SEMINARIOS DE DOCTORADO 2005-2006


Doctorado en Ingeniería Informática y de Telecomunicación
Escuela Politécnica Superior, Universidad Autónoma de Madrid

Escuela Politécnica Superior                        


27 de abril de 2006, 12:00

Salón de Grados, Escuela Politécnica Superior, Universidad Autónoma de Madrid


Detecting Translations of the Same Text and Data with Common Source

Kostadin Koroutchev

Escuela Politécnica Superior, Universidad Autónoma de Madrid.

     

Abstract

Compression based similarity distances have the main drawback of needing the same coding scheme for the objects to be compared. In some situations, there exists significant similarity with no literal shared information: text translations, different coding schemes, etc.  To overcome this problem, we present a similarity measure that compares the redundancy structure of the data extracted by means of a Lempel-Ziv compression scheme.
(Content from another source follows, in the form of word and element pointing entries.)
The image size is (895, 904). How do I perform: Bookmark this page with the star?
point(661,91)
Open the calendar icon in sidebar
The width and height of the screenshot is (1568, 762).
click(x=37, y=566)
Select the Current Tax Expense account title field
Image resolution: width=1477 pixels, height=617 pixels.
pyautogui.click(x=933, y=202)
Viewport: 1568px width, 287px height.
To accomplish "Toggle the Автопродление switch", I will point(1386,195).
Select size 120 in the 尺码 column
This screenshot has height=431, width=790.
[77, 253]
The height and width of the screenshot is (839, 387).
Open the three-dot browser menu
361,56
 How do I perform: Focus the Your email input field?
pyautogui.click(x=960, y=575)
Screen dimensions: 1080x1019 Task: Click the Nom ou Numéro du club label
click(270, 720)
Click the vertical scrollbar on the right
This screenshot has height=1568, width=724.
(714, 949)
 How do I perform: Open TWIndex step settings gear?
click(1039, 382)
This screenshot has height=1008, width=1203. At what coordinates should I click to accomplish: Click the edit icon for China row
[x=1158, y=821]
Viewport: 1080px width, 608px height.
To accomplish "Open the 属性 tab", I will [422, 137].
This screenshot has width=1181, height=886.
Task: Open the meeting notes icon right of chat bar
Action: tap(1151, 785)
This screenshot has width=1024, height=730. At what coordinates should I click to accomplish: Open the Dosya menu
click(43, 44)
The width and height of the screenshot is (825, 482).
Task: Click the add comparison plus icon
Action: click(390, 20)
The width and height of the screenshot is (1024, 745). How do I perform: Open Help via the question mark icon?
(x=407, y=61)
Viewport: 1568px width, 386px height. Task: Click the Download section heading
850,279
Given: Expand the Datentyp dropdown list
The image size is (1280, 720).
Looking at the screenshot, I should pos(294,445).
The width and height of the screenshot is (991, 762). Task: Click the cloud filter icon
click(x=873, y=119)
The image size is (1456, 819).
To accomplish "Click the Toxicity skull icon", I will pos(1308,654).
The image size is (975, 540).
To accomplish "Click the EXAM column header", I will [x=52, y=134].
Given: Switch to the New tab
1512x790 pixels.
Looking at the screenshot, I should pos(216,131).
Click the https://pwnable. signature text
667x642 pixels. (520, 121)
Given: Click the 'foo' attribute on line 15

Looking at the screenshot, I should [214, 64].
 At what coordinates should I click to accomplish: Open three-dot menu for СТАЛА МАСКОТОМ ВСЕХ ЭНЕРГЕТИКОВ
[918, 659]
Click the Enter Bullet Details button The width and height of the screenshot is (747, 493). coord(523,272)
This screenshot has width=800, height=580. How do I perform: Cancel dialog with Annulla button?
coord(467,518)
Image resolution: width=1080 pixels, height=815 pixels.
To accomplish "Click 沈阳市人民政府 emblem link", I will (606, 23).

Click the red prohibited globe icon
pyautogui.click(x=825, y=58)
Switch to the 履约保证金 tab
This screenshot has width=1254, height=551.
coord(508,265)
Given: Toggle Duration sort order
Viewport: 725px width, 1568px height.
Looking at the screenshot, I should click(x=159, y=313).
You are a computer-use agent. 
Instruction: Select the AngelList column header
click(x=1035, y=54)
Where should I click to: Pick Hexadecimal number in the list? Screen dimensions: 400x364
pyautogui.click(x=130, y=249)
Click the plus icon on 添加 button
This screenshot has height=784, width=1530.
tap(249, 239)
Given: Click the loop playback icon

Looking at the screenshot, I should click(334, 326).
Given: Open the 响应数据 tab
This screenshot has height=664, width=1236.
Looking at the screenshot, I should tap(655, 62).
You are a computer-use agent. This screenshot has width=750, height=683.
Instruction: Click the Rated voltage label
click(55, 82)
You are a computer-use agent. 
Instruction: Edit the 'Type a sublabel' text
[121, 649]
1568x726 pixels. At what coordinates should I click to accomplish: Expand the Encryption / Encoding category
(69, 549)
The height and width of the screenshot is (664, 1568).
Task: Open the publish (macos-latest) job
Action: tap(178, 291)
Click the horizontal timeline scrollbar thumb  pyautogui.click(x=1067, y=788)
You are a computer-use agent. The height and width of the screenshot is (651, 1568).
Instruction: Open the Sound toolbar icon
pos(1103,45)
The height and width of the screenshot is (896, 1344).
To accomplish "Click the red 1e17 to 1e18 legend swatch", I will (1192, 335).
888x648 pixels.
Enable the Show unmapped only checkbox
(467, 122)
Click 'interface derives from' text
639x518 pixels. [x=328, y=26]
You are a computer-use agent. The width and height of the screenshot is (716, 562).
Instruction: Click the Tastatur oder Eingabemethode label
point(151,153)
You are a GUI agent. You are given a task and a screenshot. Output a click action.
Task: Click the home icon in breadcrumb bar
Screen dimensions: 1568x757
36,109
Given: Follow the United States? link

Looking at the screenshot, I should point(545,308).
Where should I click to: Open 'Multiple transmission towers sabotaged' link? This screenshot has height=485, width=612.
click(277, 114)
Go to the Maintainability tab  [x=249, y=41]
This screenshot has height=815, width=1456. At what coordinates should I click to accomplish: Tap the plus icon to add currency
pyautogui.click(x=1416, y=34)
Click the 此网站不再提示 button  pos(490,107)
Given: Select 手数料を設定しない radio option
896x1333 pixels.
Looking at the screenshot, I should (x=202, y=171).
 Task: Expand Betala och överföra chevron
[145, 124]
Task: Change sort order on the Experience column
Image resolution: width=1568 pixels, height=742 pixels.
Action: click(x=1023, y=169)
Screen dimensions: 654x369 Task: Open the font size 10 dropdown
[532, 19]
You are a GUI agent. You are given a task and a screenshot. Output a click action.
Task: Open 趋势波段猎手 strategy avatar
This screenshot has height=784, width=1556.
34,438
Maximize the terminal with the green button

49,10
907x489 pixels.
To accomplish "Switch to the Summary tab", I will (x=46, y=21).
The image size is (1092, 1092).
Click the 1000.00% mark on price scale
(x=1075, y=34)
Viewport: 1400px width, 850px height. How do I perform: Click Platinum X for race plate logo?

Each text is represented as a graph in which vertices are text positions and edges represent shared information; two texts are similar with our measure if they have the same referential topology when compressed.
In this paper we give empirical evidence and phenomenological explanation that this new measure is a robust indicator, detecting similarity between data coded in different languages.
We also regard a textual data without any structure, but with a common source and find that we can detect such data and distinguish this situation from the previous one.

presentation PDF

Kostadin Koroutchev

K. Koroutchev obtained the B.Sc. in Theoretical Physics from Sofia University  in 1983 and PhD of Computer Science from Universidad Autónoma de Madrid in 2003.
He has worked at the Institute of Personal Computer and Communication Systems of  Bulgarian Academy of Science 1983-, and the Instituto de Ingenería del Conocimiento, Madrid, 1995-2003. 
Since 1998 he teaches in the Department of Computer Engineering of the Universidad Autónoma de Madrid.
His research interests are concentrated in Image Processing, Neural Networks and Compression Algorithms.